Une analyse des données de l’Union européenne effectuée par la Confédération européenne des syndicats (CES) révèle une augmentation du nombre de travailleurs qui ne peuvent pas partir en vacances. Les raisons sont principalement économiques, mais la charge de travail et la difficulté à se déconnecter jouent également un rôle.

Près de 40 millions d’Européens n’ont pas pu prendre de vacances à l’extérieur de leur domicile en 2022, soit une augmentation de 14 % par rapport à 2021. Après l’Irlande, c’est en France que l’augmentation est la plus marquée, avec près d’un million de personnes supplémentaires n’ayant pas pris de vacances.

L’observatoire des inégalités révèle que 60 % des Français partent en vacances au moins une fois par an, mais souligne des disparités en fonction du revenu. En effet, seuls 42 % des personnes gagnant moins de 1 285 euros par mois sont parties en vacances en 2023, contre 76 % de ceux qui gagnent plus de 2 755 euros.

Ces inégalités salariales sont liées au milieu social, car moins de la moitié des ouvriers partent en congé à l’extérieur, tandis que près de 80 % des cadres supérieurs peuvent se permettre au moins une semaine de vacances.

Au-delà de l’explication financière, les vacances font partie intégrante du mode de vie des plus favorisés : ils ont l’habitude de partir en vacances depuis leur jeunesse avec leurs parents et reproduisent ce schéma social. De plus, un niveau de vie élevé est souvent associé à un capital social. Les relations des plus riches leur permettent de bénéficier d’hébergement à moindre coût, voire gratuitement.

Charge mentale et difficultés à se déconnecter

Parmi les travailleurs les plus touchés par le phénomène de non-départ en vacances figurent également les travailleurs indépendants, en particulier les micro-entrepreneurs. Ne disposant pas de congés payés, ils sont confrontés à d’autres défis.

Ils doivent en effet générer suffisamment de revenus tout au long de l’année pour se permettre une ou deux semaines de vacances sans revenu pendant cette période. En plus de la question financière, les travailleurs indépendants rencontrent souvent des difficultés à se déconnecter, par peur de perdre des clients ou en raison d’une surcharge de travail.
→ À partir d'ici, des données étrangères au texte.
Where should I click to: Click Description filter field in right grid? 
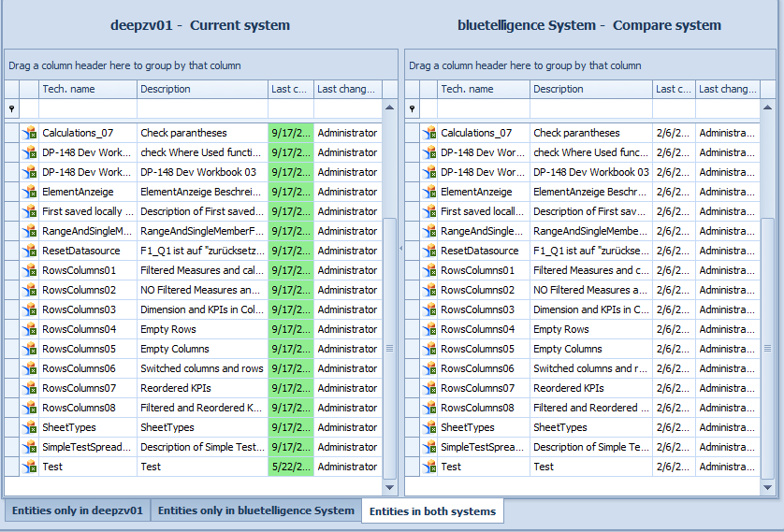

Thomas Aonzo, président de l’association Unions Indépendants, qui défend les droits des travailleurs indépendants solitaires, explique ce double phénomène : « Pour les livreurs ou les VTC (voiture de transport avec chauffeur), il s’agit plutôt de problèmes financiers. Les revenus des livreurs sont très faibles, et les chauffeurs ont des charges très élevées, ce qui limite le budget qu’ils peuvent consacrer aux vacances. De plus, l’été est une période cruciale pour les VTC qui tirent leurs revenus du tourisme. »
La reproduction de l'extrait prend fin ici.